====== DATA EXCERPTS

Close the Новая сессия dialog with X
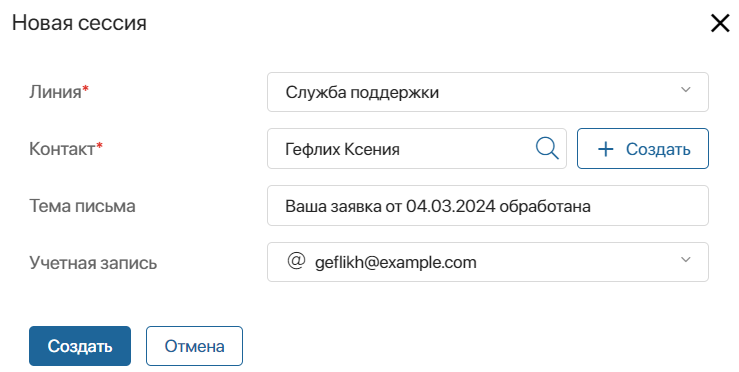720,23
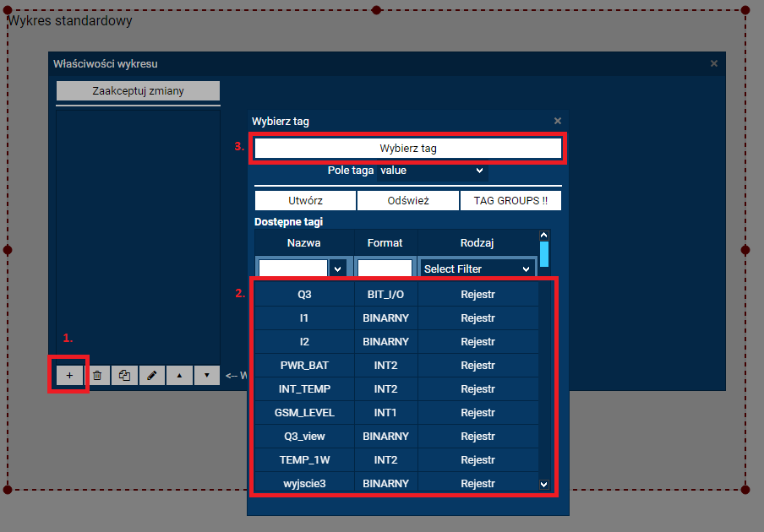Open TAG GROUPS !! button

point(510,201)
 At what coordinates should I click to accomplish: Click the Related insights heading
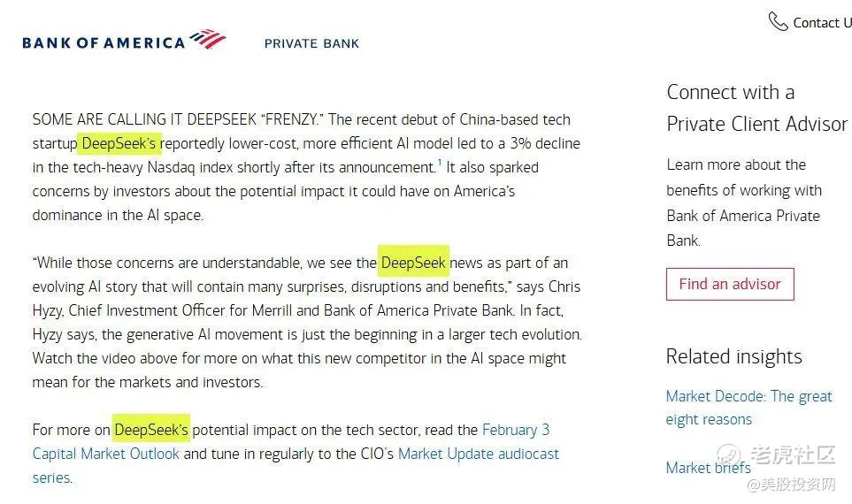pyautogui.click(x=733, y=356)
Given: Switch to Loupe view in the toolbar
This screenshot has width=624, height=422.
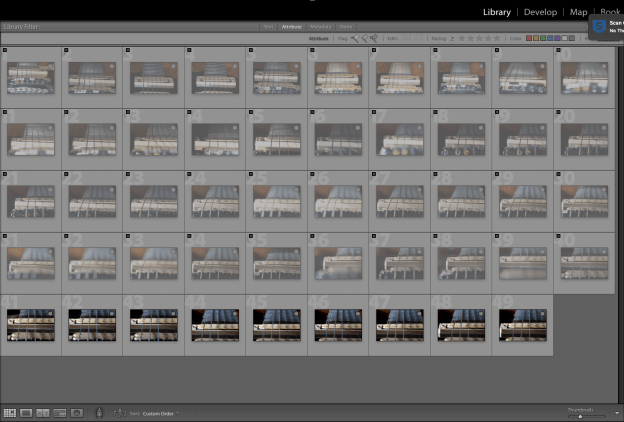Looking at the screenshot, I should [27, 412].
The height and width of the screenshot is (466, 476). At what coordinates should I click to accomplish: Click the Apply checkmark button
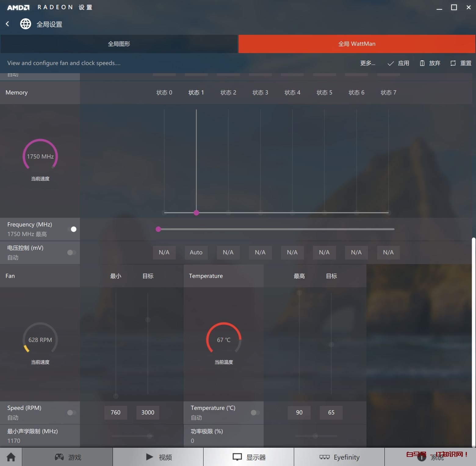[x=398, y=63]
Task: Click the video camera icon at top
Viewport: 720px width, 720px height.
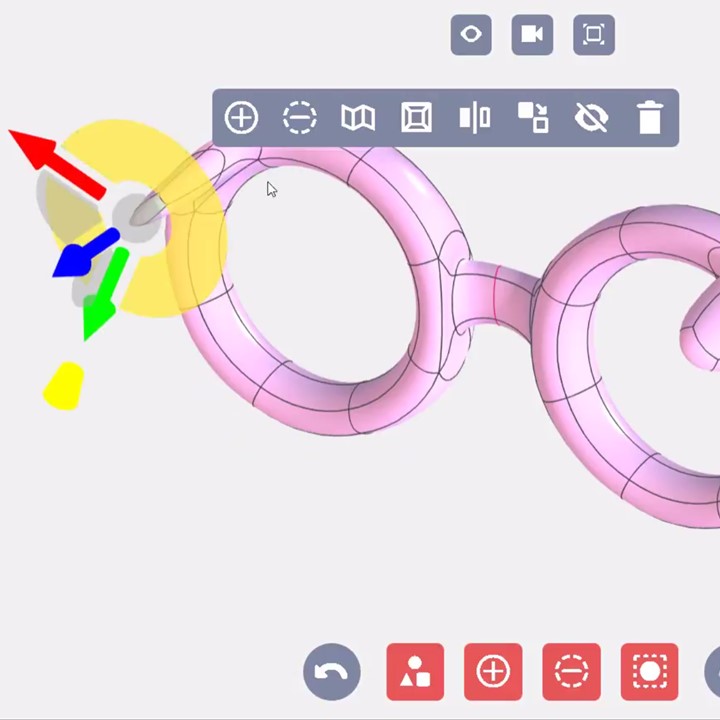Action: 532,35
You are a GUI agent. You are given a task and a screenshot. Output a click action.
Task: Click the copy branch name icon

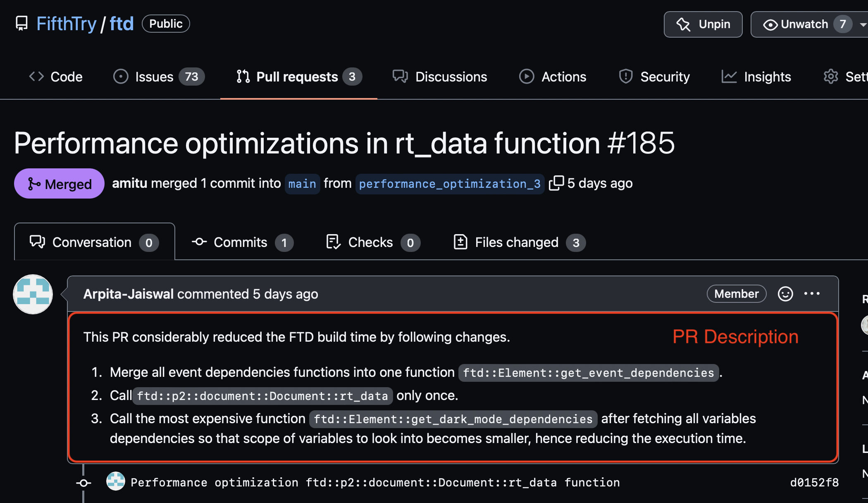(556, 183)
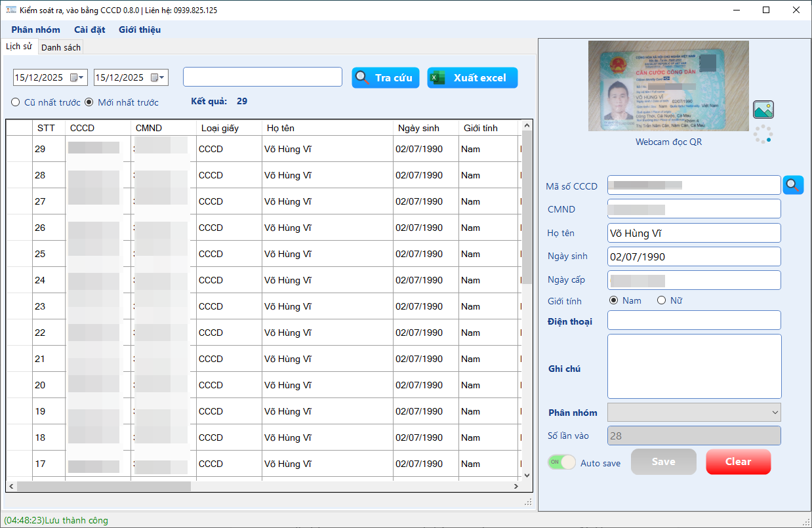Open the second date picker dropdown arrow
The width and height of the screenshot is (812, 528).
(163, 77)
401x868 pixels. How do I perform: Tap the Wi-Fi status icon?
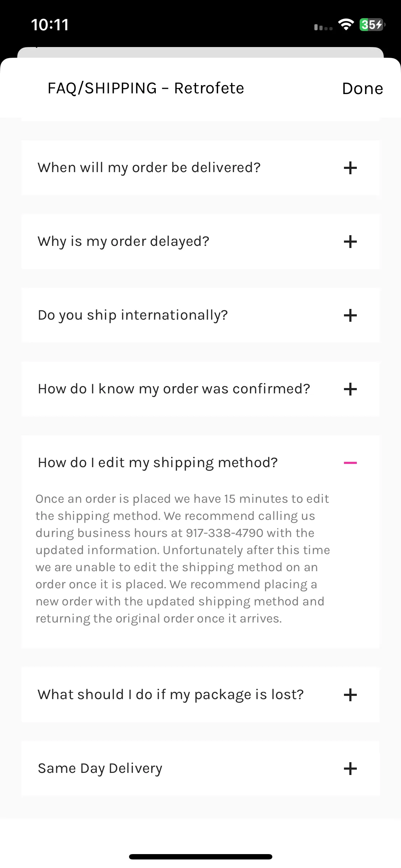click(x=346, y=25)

============

**TASK:**
Every entry above is to be set down exactly; the pictures are to be left out.

**TASK RESPONSE:**
Close the Новая сессия dialog with X
720,23
Open TAG GROUPS !! button

point(510,201)
 At what coordinates should I click to accomplish: Click the Related insights heading
pyautogui.click(x=733, y=356)
Given: Switch to Loupe view in the toolbar
This screenshot has width=624, height=422.
Looking at the screenshot, I should [27, 412].
The height and width of the screenshot is (466, 476). At what coordinates should I click to accomplish: Click the Apply checkmark button
[x=398, y=63]
Task: Click the video camera icon at top
Viewport: 720px width, 720px height.
Action: 532,35
You are a GUI agent. You are given a task and a screenshot. Output a click action.
Task: Click the copy branch name icon

(556, 183)
Open the second date picker dropdown arrow
The width and height of the screenshot is (812, 528).
(163, 77)
401x868 pixels. How do I perform: Tap the Wi-Fi status icon?
click(x=346, y=25)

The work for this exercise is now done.